Entries from a data source:
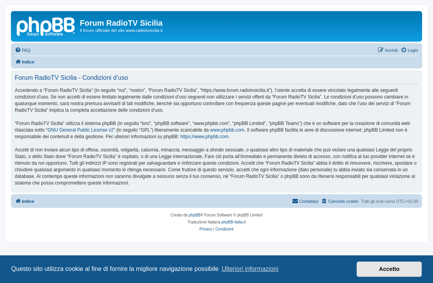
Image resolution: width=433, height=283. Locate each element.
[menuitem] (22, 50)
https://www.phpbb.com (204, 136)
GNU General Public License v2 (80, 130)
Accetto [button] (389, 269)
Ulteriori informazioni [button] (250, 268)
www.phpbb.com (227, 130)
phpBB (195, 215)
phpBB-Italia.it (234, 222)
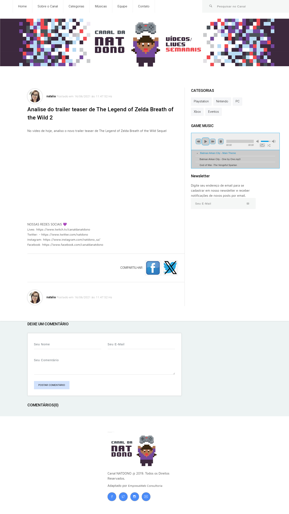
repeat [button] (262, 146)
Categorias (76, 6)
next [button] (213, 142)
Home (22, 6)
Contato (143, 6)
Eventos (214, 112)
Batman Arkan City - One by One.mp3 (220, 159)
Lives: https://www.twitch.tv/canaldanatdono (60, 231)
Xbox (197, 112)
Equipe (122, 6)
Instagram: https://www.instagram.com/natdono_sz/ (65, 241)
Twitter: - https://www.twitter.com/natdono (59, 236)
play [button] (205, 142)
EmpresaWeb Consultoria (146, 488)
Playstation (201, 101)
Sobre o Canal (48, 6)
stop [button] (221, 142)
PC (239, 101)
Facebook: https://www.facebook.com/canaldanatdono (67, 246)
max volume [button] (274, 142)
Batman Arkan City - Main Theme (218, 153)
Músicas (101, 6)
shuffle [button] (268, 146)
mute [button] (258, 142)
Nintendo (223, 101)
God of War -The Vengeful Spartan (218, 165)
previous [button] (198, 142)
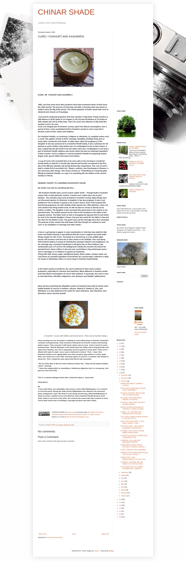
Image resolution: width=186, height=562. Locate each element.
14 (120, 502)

- Required task -
Reproduce all of the entries above verbatim, leaving out the pictures.

- Exercise output -
Image resolution: width=433, height=283. Locate each element.
[menuitem] (22, 50)
https://www.phpbb.com (204, 136)
GNU General Public License v2 (80, 130)
Accetto [button] (389, 269)
Ulteriori informazioni [button] (250, 268)
www.phpbb.com (227, 130)
phpBB (195, 215)
phpBB-Italia.it (234, 222)
repeat [button] (262, 146)
Categorias (76, 6)
next [button] (213, 142)
Home (22, 6)
Contato (143, 6)
Eventos (214, 112)
Batman Arkan City - One by One.mp3 (220, 159)
Lives: https://www.twitch.tv/canaldanatdono (60, 231)
Xbox (197, 112)
Equipe (122, 6)
Instagram: https://www.instagram.com/natdono_sz/ (65, 241)
Twitter: - https://www.twitter.com/natdono (59, 236)
play [button] (205, 142)
EmpresaWeb Consultoria (146, 488)
Playstation (201, 101)
Sobre o Canal (48, 6)
stop [button] (221, 142)
PC (239, 101)
Facebook: https://www.facebook.com/canaldanatdono (67, 246)
max volume [button] (274, 142)
Batman Arkan City - Main Theme (218, 153)
Músicas (101, 6)
shuffle [button] (268, 146)
mute [button] (258, 142)
Nintendo (223, 101)
God of War -The Vengeful Spartan (218, 165)
previous [button] (198, 142)
Image resolution: width=186, height=562. Locate each element.
14 (120, 502)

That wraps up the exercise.